Ihre Hauptpflicht, wenn Sie krank sind: Schnell gesund werden

Zuallererst: Natürlich haben Sie während der krankheitsbedingten Auszeit auch Pflichten gegenüber Ihrem Arbeitgeber. Schließlich zahlt dieser Ihr Gehalt weiter, obwohl Sie nicht arbeiten. Sie müssen deswegen

  • den Arbeitsausfall im Rahmen des Zumutbaren möglichst kurz halten und
  • alles unterlassen, was den Heilungsprozess verzögert oder gar gefährdet.

 

Letzteres hängt immer von Ihrer Krankheit und der individuellen Situation ab und lässt sich daher auch nicht generell festlegen. Der gesunde Menschenverstand und die allgemeine Lebenserfahrung sowie Tipps vom behandelnden Arzt sind hier meist gute Ratgeber. Bei einigen Krankheiten ist es sinnvoll, viel an die frische Luft zu gehen, so zum Beispiel bei leichteren Erkältungen oder Depressionen. Ist der Arm in Gips, spricht nichts gegen einen Kinobesuch. Selbst maßvolles Sporttreiben ist okay und kann sogar den Heilungsprozess fördern, so z. B. wenn Sie Rückenbeschwerden haben oder bei Ihnen ein Burn-out diagnostiziert wurde. Mit einem Bandscheibenvorfall sollten Sie jedoch nicht beim Umzug helfen.

 

Alles, was den Heilungsprozess gefährdet, ist verboten

Verzögern oder gefährden Sie mit Ihrem Verhalten den Heilungsprozess und werden Sie dabei ertappt, drohen arbeitsrechtliche Konsequenzen. Der Arbeitgeber kann Sie abmahnen und im Wiederholungsfall sogar kündigen.

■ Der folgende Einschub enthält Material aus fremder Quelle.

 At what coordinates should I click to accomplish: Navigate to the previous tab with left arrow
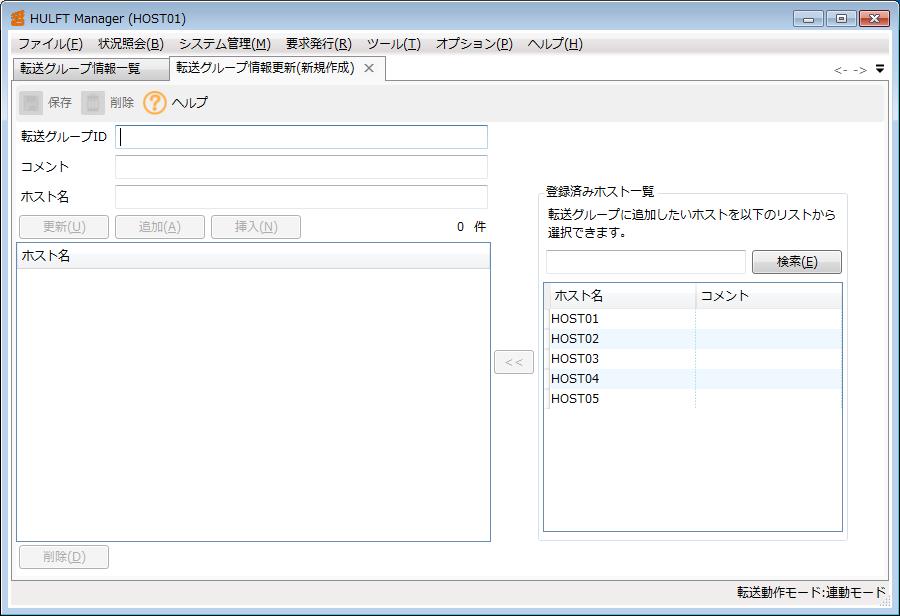[841, 70]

Bei besonders schwerwiegenden Verstößen kommt sogar eine außerordentliche Kündigung in Betracht. So zum Beispiel wenn ein Arbeitnehmer die Zeit der Krankschreibung dazu nutzt, in einem anderen Unternehmen zu jobben. Daher ist es ratsam, in Zweifelsfällen und bei größeren Unternehmungen, Ausflügen oder gar Reisen immer erst den Arzt zu konsultieren. So können spätere Streitigkeiten mit dem Arbeitgeber vermieden werden.

 

Nicht alles, was erlaubt ist, kommt gut an. So mag ein Restaurant- oder Kneipenbesuch aus rechtlicher Sicht okay sein, weil er Ihrer Genesung nicht abträglich ist. Welchen Eindruck das auf Ihren Chef oder Kollegen macht, der zufälligerweise am Nebentisch sitzt, steht jedoch auf einem anderen Blatt. Die damit verbundenen negativen Auswirkungen auf das Arbeitsklima sind schwer wieder aus der Welt zu schaffen.